PROVIDED RECORDS:
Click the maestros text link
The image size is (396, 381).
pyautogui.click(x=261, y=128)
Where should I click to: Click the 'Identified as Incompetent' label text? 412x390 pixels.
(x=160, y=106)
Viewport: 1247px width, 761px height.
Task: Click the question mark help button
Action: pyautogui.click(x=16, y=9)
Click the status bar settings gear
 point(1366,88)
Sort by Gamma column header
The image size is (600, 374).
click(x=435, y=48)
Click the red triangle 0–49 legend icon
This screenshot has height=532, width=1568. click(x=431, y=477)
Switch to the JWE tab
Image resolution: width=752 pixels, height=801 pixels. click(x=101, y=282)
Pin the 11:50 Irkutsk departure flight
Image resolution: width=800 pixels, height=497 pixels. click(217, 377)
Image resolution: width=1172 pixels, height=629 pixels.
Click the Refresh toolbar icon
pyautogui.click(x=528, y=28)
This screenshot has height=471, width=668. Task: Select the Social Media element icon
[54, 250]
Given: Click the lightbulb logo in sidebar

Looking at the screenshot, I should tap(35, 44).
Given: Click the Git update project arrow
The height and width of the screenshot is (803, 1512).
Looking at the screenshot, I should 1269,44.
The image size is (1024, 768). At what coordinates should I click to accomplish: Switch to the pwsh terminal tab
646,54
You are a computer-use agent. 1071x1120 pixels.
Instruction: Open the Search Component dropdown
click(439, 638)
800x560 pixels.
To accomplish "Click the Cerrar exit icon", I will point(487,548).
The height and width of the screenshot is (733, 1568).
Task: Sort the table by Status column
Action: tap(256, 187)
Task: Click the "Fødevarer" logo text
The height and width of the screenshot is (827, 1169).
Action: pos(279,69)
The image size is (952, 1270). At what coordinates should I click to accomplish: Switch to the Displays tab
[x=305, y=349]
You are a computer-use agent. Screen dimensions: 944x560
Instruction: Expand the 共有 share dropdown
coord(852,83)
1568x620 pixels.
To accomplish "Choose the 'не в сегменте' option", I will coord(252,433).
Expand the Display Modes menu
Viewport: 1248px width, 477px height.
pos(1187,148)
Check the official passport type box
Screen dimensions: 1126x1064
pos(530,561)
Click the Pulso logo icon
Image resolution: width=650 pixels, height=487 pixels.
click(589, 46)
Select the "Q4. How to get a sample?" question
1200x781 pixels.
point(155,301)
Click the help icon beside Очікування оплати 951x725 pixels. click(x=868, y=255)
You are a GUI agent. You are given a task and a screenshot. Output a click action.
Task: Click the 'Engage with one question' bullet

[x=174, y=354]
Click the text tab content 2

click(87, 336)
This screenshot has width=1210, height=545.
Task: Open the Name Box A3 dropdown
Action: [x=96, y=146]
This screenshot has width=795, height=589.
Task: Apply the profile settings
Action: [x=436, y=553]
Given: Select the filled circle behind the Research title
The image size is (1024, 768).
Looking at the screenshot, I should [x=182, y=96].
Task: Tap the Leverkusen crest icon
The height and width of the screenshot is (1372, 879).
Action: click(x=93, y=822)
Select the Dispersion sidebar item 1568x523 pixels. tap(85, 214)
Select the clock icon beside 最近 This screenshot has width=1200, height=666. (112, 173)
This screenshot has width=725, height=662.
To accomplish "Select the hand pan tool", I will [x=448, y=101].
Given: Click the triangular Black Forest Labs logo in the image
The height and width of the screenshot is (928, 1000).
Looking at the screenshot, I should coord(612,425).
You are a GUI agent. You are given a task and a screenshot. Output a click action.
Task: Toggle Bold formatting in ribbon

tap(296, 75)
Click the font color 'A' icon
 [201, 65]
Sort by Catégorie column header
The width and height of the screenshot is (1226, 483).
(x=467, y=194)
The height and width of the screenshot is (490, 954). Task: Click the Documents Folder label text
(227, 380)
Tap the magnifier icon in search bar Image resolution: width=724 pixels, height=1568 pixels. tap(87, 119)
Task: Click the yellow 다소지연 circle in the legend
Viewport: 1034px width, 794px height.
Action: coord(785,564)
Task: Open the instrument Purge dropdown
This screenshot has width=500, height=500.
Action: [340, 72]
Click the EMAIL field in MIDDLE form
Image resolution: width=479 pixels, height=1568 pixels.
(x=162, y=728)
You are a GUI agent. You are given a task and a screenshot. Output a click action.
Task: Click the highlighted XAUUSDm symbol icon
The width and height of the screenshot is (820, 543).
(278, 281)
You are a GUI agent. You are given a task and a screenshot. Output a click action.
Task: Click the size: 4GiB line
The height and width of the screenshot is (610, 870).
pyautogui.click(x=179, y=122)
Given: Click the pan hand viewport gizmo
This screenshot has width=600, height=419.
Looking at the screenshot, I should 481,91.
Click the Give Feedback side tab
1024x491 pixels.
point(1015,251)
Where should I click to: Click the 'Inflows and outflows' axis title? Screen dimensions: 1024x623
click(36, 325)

TRY IT: Write out an exact copy of every record shown above.

REPLY:
Click the maestros text link
The image size is (396, 381).
pyautogui.click(x=261, y=128)
Where should I click to: Click the 'Identified as Incompetent' label text? 412x390 pixels.
(x=160, y=106)
Viewport: 1247px width, 761px height.
Task: Click the question mark help button
Action: pyautogui.click(x=16, y=9)
Click the status bar settings gear
 point(1366,88)
Sort by Gamma column header
The image size is (600, 374).
click(x=435, y=48)
Click the red triangle 0–49 legend icon
This screenshot has height=532, width=1568. click(x=431, y=477)
Switch to the JWE tab
Image resolution: width=752 pixels, height=801 pixels. click(x=101, y=282)
Pin the 11:50 Irkutsk departure flight
Image resolution: width=800 pixels, height=497 pixels. click(217, 377)
Image resolution: width=1172 pixels, height=629 pixels.
Click the Refresh toolbar icon
pyautogui.click(x=528, y=28)
This screenshot has height=471, width=668. Task: Select the Social Media element icon
[54, 250]
Given: Click the lightbulb logo in sidebar

Looking at the screenshot, I should tap(35, 44).
Given: Click the Git update project arrow
The height and width of the screenshot is (803, 1512).
Looking at the screenshot, I should 1269,44.
The image size is (1024, 768). At what coordinates should I click to accomplish: Switch to the pwsh terminal tab
646,54
You are a computer-use agent. 1071x1120 pixels.
Instruction: Open the Search Component dropdown
click(439, 638)
800x560 pixels.
To accomplish "Click the Cerrar exit icon", I will point(487,548).
The height and width of the screenshot is (733, 1568).
Task: Sort the table by Status column
Action: tap(256, 187)
Task: Click the "Fødevarer" logo text
The height and width of the screenshot is (827, 1169).
Action: pos(279,69)
The image size is (952, 1270). At what coordinates should I click to accomplish: Switch to the Displays tab
[x=305, y=349]
You are a computer-use agent. Screen dimensions: 944x560
Instruction: Expand the 共有 share dropdown
coord(852,83)
1568x620 pixels.
To accomplish "Choose the 'не в сегменте' option", I will coord(252,433).
Expand the Display Modes menu
Viewport: 1248px width, 477px height.
pos(1187,148)
Check the official passport type box
Screen dimensions: 1126x1064
pos(530,561)
Click the Pulso logo icon
Image resolution: width=650 pixels, height=487 pixels.
click(589, 46)
Select the "Q4. How to get a sample?" question
1200x781 pixels.
point(155,301)
Click the help icon beside Очікування оплати 951x725 pixels. click(x=868, y=255)
You are a GUI agent. You are given a task and a screenshot. Output a click action.
Task: Click the 'Engage with one question' bullet

[x=174, y=354]
Click the text tab content 2

click(87, 336)
This screenshot has width=1210, height=545.
Task: Open the Name Box A3 dropdown
Action: [x=96, y=146]
This screenshot has width=795, height=589.
Task: Apply the profile settings
Action: [x=436, y=553]
Given: Select the filled circle behind the Research title
The image size is (1024, 768).
Looking at the screenshot, I should [x=182, y=96].
Task: Tap the Leverkusen crest icon
The height and width of the screenshot is (1372, 879).
Action: click(x=93, y=822)
Select the Dispersion sidebar item 1568x523 pixels. tap(85, 214)
Select the clock icon beside 最近 This screenshot has width=1200, height=666. (112, 173)
This screenshot has width=725, height=662.
To accomplish "Select the hand pan tool", I will [x=448, y=101].
Given: Click the triangular Black Forest Labs logo in the image
The height and width of the screenshot is (928, 1000).
Looking at the screenshot, I should coord(612,425).
You are a GUI agent. You are given a task and a screenshot. Output a click action.
Task: Toggle Bold formatting in ribbon

tap(296, 75)
Click the font color 'A' icon
 [201, 65]
Sort by Catégorie column header
The width and height of the screenshot is (1226, 483).
(x=467, y=194)
The height and width of the screenshot is (490, 954). Task: Click the Documents Folder label text
(227, 380)
Tap the magnifier icon in search bar Image resolution: width=724 pixels, height=1568 pixels. tap(87, 119)
Task: Click the yellow 다소지연 circle in the legend
Viewport: 1034px width, 794px height.
Action: coord(785,564)
Task: Open the instrument Purge dropdown
This screenshot has width=500, height=500.
Action: [340, 72]
Click the EMAIL field in MIDDLE form
Image resolution: width=479 pixels, height=1568 pixels.
(x=162, y=728)
You are a GUI agent. You are given a task and a screenshot. Output a click action.
Task: Click the highlighted XAUUSDm symbol icon
The width and height of the screenshot is (820, 543).
(278, 281)
You are a GUI agent. You are given a task and a screenshot. Output a click action.
Task: Click the size: 4GiB line
The height and width of the screenshot is (610, 870).
pyautogui.click(x=179, y=122)
Given: Click the pan hand viewport gizmo
This screenshot has width=600, height=419.
Looking at the screenshot, I should 481,91.
Click the Give Feedback side tab
1024x491 pixels.
point(1015,251)
Where should I click to: Click the 'Inflows and outflows' axis title? Screen dimensions: 1024x623
click(36, 325)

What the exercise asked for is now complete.